→ **EXTRACTED MATERIAL**:
-- Opening Marker --

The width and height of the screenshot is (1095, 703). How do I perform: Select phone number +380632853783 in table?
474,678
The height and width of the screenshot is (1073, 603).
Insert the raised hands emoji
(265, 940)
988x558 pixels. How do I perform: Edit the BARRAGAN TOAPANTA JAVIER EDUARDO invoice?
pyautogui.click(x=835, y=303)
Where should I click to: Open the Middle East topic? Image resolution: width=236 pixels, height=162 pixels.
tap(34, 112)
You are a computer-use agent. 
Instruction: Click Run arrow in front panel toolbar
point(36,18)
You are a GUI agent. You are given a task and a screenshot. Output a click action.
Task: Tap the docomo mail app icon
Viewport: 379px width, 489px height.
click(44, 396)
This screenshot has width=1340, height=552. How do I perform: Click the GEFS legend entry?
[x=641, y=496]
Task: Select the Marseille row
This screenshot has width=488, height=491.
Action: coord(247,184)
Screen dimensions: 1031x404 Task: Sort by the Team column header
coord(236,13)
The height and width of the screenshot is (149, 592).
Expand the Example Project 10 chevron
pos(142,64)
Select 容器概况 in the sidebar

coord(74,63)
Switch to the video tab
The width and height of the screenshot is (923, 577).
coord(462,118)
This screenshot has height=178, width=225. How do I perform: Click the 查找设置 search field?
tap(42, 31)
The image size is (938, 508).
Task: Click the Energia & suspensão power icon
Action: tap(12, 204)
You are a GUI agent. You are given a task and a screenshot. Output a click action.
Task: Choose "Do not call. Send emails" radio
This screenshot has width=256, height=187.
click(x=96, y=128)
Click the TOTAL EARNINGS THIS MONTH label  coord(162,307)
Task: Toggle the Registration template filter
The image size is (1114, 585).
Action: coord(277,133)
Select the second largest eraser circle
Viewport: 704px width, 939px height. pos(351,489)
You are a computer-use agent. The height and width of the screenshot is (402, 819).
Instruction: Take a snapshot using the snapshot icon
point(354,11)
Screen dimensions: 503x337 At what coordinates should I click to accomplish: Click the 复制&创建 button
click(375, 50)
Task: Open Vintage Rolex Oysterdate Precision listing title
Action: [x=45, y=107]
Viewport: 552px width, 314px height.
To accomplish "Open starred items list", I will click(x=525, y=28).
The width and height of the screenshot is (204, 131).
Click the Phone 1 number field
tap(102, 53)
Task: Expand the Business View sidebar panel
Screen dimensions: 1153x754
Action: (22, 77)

-- Closing Marker --

Please copy out each line in the entries that mentions the string "agent".

You are a computer-use agent. 
You are a GUI agent. You are given a task and a screenshot. Output a click action.
You are a GUI agent. You are given a task and a screenshot. Output a click action.
You are a computer-use agent. The height and width of the screenshot is (402, 819).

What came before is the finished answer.